**The problem:**
Only certain lines below are wanted: those starting at the line containing "Given: Enable the 自动续费 checkbox" and ending at the line containing "Image resolution: width=1069", both included, each retyped exactly.

**Supplied material:**
-----
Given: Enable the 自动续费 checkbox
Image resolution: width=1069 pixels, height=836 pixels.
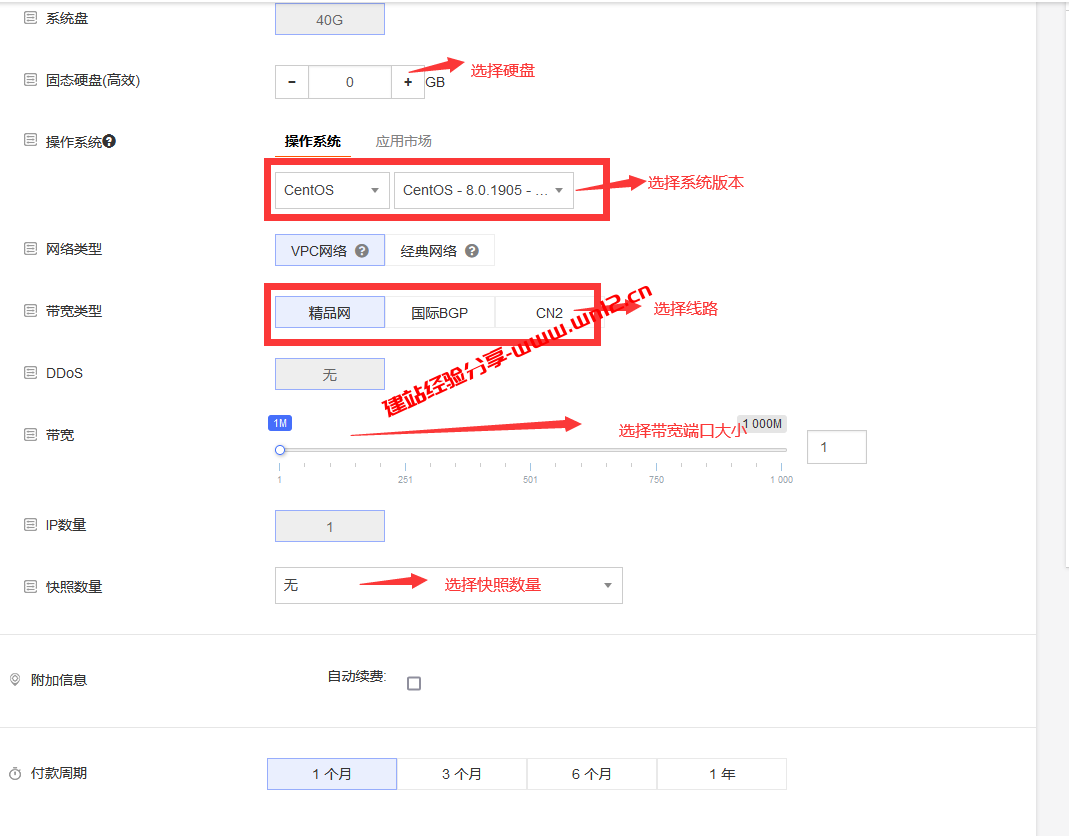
-----
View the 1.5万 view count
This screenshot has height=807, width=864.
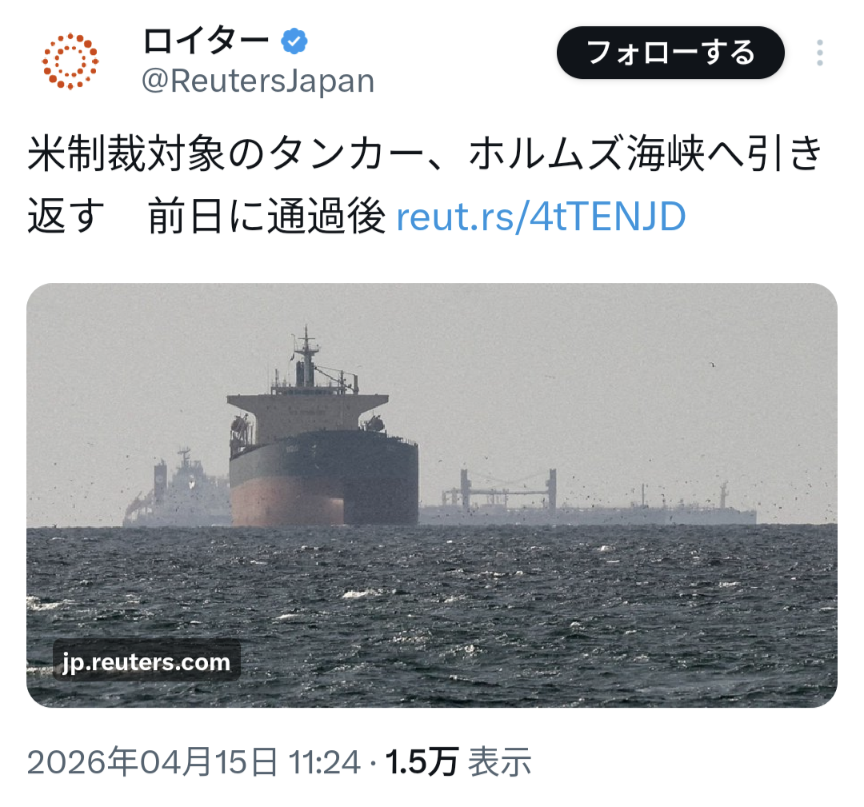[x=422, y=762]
-----
**Written response:**
Given: Enable the 自动续费 checkbox
Image resolution: width=1069 pixels, height=836 pixels.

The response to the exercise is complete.